Dear Boss, I Don't Care About Your Business
Get Your Staff to Buy In
We have many staff who work enthusiastically and attentively. And I am happy to state that we pay relatively well and effort is rewarded. Ideas are rewarded. We also have staff who seem not to care less.
Why is that important to us? Because if we can get our staff to buy in to what we do and understand what our business is about, we will be more successful in getting them to care about the business. This will in turn lower the number of staff who could not care less.
Ultimately, most people work hard to earn a living and put food on the table, educate their children, pay the mortgage and enjoy life with the bit that is left. Many are not particularly interested in what their employer is all about and many employers are poor at communicating the core vision of the business to their employees. A commonly held view amongst employers is that the workers are there to do their jobs and it is none of their concern what the executives are trying to achieve or what the founding intent of the business was. I inherently disagree with that view and maintain that you cannot get the best out of people if they have no purpose in their actions.

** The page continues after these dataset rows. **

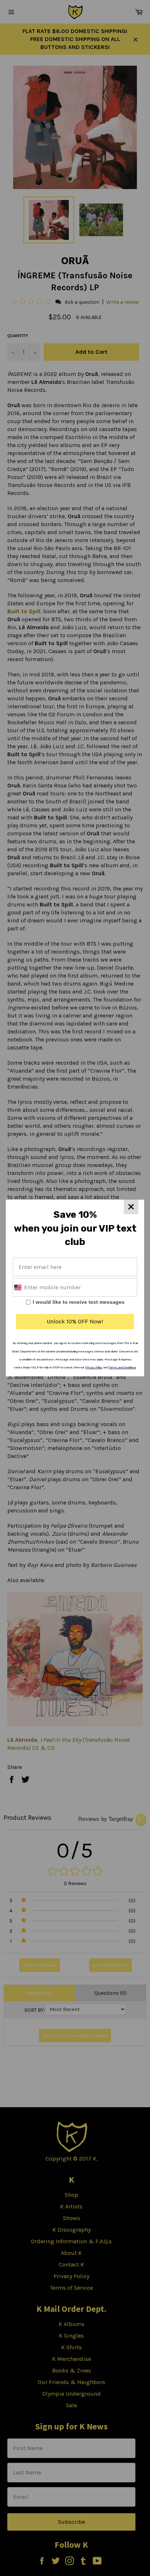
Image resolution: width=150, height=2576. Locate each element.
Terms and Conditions (122, 1367)
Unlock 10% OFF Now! (75, 1321)
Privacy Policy (93, 1367)
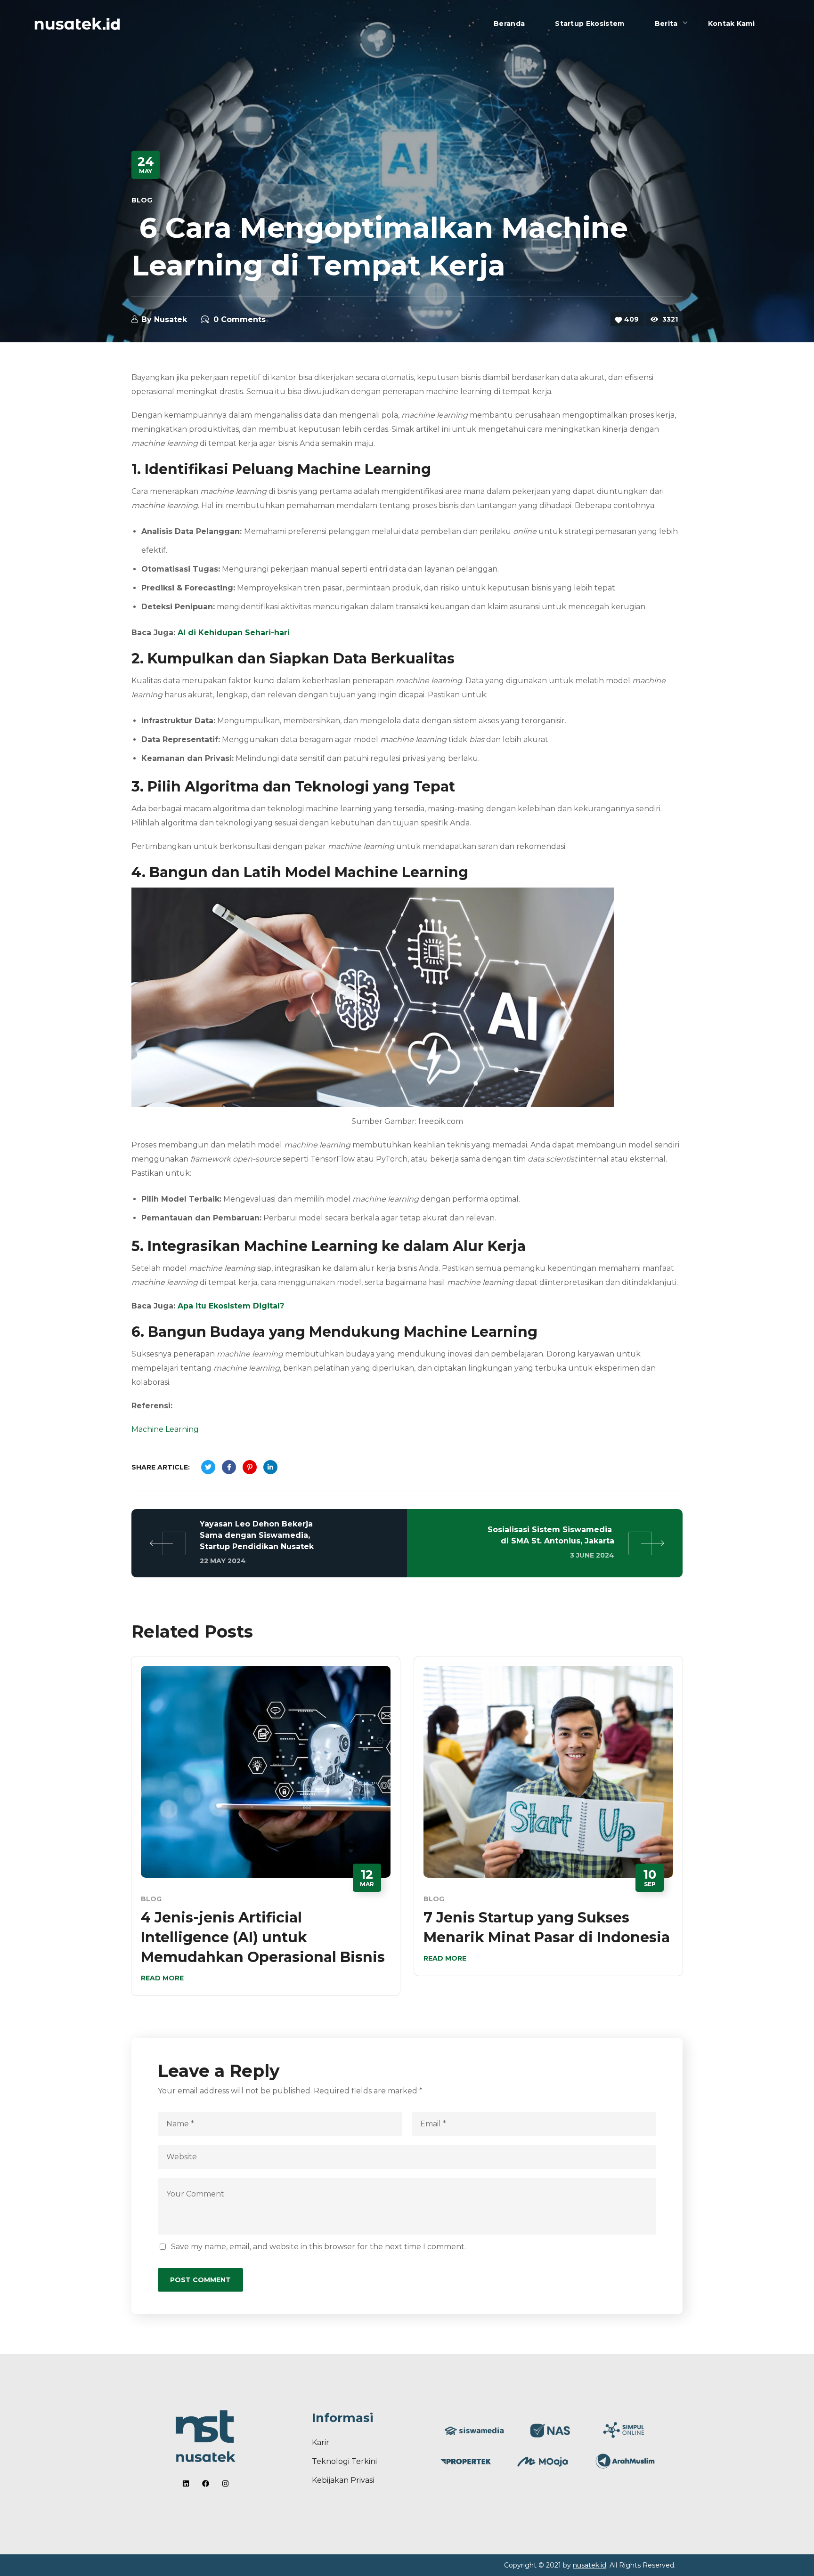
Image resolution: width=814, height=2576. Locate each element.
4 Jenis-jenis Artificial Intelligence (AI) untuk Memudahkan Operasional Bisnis (263, 1937)
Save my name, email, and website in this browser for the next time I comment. (318, 2246)
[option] (265, 1833)
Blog (141, 200)
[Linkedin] (186, 2483)
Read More (162, 1978)
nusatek (170, 319)
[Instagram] (225, 2483)
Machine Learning (165, 1429)
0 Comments (239, 319)
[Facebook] (205, 2483)
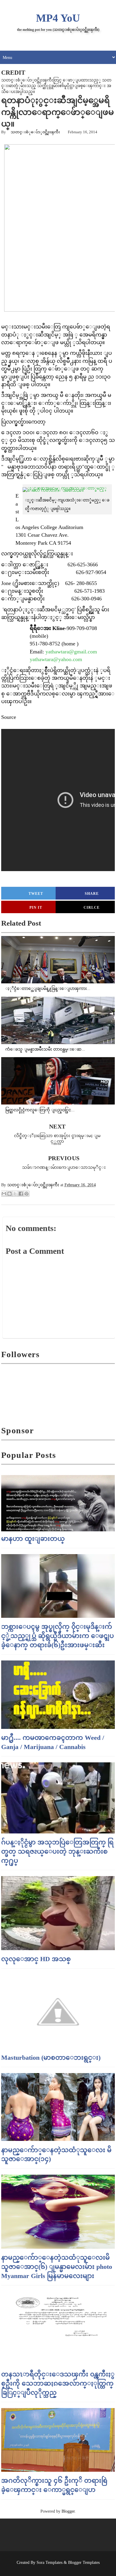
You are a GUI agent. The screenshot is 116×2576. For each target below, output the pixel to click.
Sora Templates (49, 2562)
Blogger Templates (84, 2562)
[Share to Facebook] (21, 1194)
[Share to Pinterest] (26, 1194)
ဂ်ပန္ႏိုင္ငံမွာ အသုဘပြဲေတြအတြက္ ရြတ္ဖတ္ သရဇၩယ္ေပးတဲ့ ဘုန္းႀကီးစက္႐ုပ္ (57, 1851)
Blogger (68, 2511)
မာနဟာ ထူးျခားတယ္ (33, 1538)
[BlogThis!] (9, 1194)
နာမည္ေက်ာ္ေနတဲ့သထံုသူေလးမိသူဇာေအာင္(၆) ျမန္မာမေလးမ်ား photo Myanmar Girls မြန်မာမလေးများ (56, 2267)
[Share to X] (15, 1194)
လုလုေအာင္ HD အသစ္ (36, 1959)
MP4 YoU (58, 18)
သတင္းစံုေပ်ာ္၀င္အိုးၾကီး (35, 132)
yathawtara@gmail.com (71, 652)
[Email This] (4, 1194)
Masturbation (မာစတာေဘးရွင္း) (51, 2057)
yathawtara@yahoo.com (56, 659)
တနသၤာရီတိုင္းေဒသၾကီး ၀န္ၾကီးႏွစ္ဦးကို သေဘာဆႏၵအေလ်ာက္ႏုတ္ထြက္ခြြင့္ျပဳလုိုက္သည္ (58, 2383)
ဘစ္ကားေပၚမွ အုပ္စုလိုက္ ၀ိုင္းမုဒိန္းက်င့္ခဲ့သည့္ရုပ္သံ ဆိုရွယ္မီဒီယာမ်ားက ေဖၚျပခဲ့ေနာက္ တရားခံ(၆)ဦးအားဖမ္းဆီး (57, 1636)
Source (8, 717)
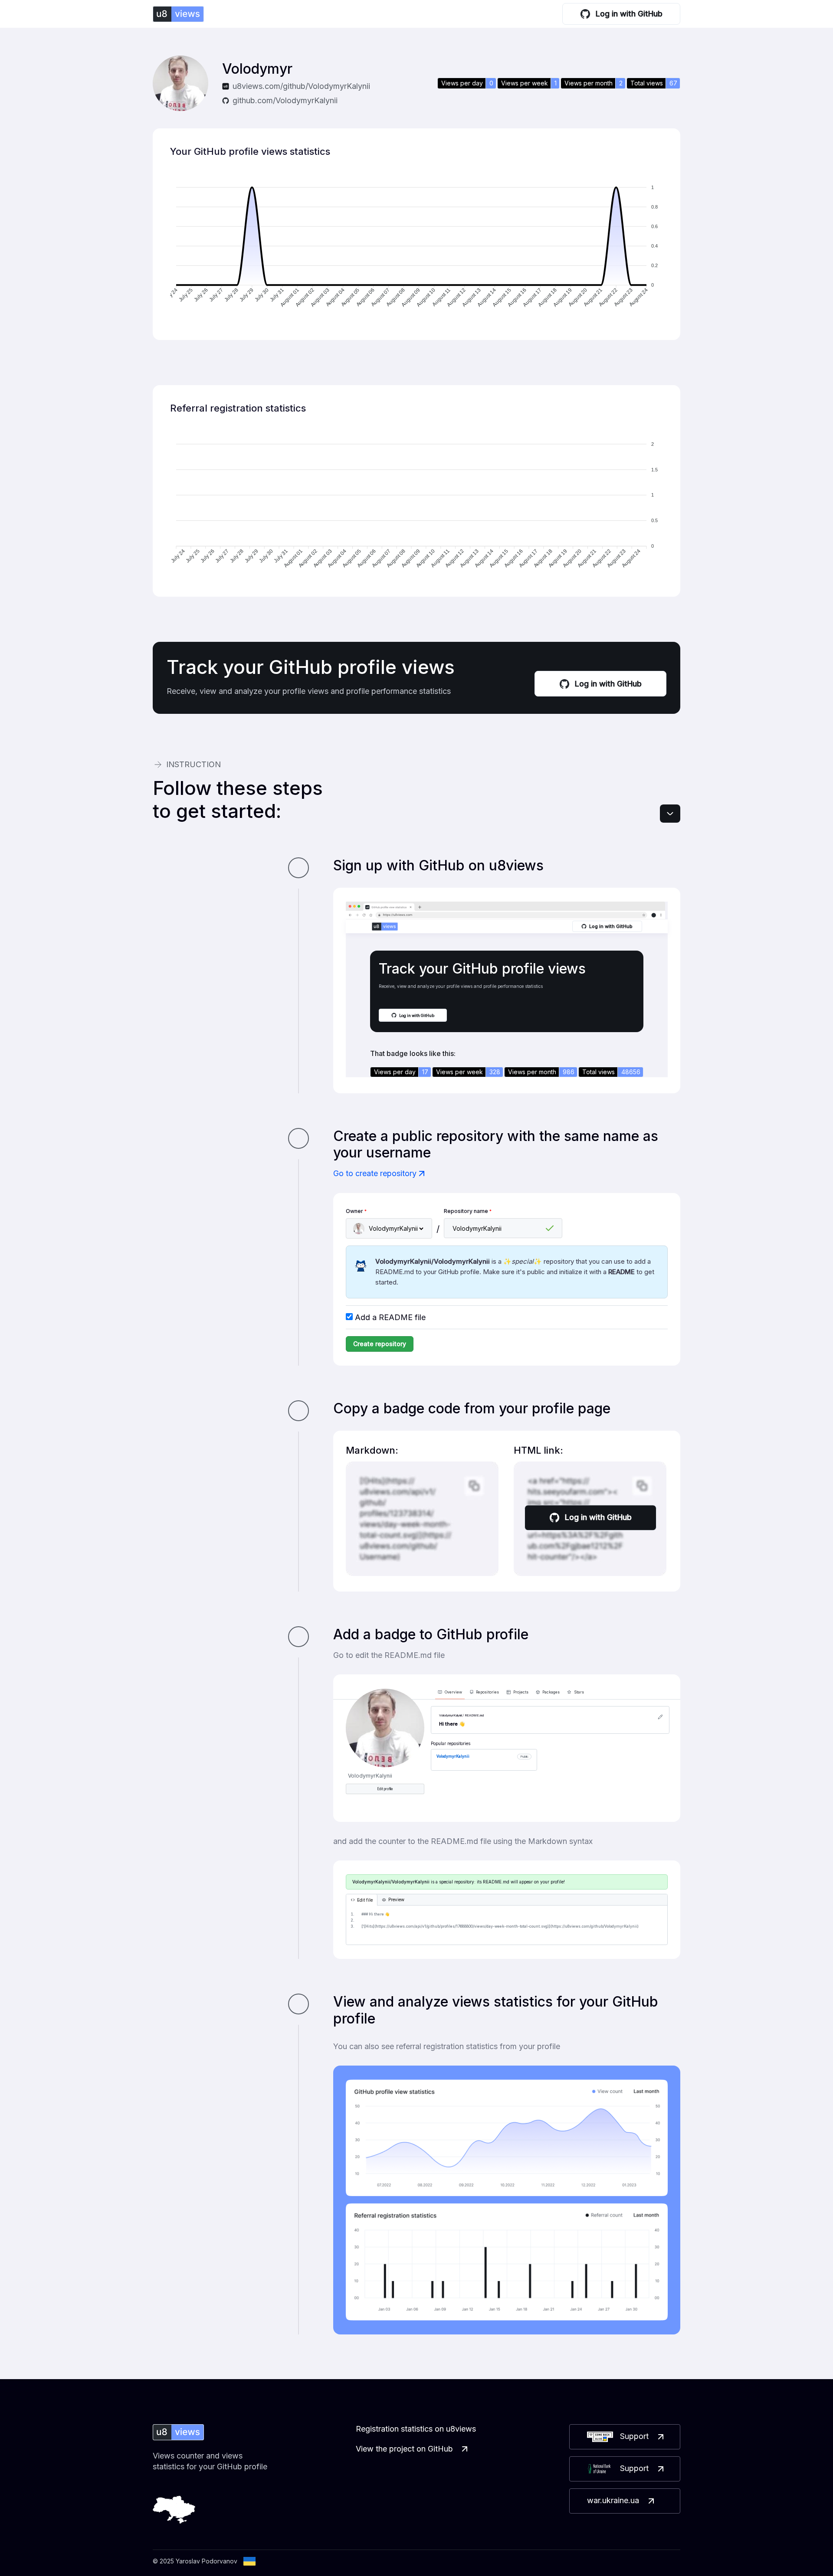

By purpose, I do not mean the action that constitutes their job, such as building a concrete skyscraper, laying carpet or studying legal documents. I mean the vision that somebody had to build a new headquarters for his business, the communications of that vision to an architect, the design of that building and physical engineering calculations required to make that design possible, and many more steps down the road, the pouring of concrete to create the functionality and beauty which first took shape inside somebody's mind. You see, what people do at work all day is not merely mundane. It is giving meaning and shape to an entrepreneurs vision.
Some suggested reading
Business Owners Must Share Their Vision
During the formative stages of a business and while the business owner is heavily involved on a daily basis, I submit he or she should share their vision with their employees. Help them to understand the importance and significance of what they do every day. In later years, and once a business is firmly established, the vision should be communicated to employees in effective ways. The vision, as embroidered on the executives' silk ties and printed on expensive napkins in the company jet or even set out on the business website, has no meaning to the people who form the living essence of your business. The people who discuss your business with their loved ones around a dinner table in the evenings or at their children's birthday parties on the weekends.
Understanding something gives greater meaning and weight to the tasks involved in achieving that something. Even as children we ask our parents "why" when asked to perform a task and our young understanding of the purpose behind that task makes its performance acceptable. I can clearly remember the frustration at the retort of a teacher in response to my query "Because I told you so". That did not seem like an answer to me then as a five year old and it does not seem like an answer to me now!
The suggestion to come out of the above, is to explain what your business is about to your staff. Not in high-faluting terms reserved for lawyers in boardrooms, but in plain language. Once they understand what they are doing, how their contribution fits in up- and down-stream, and the underlying "why" of what their employer does, it will be far easier for them to have an interest in the tasks they perform day in day out. Understanding that the widget they make is critical to the product manufactured, or that the inspection of accounting records is important to understanding the ongoing viability or expansion of a business is essential.
Communicate the vision of your business to your staff and at least give them a chance to care.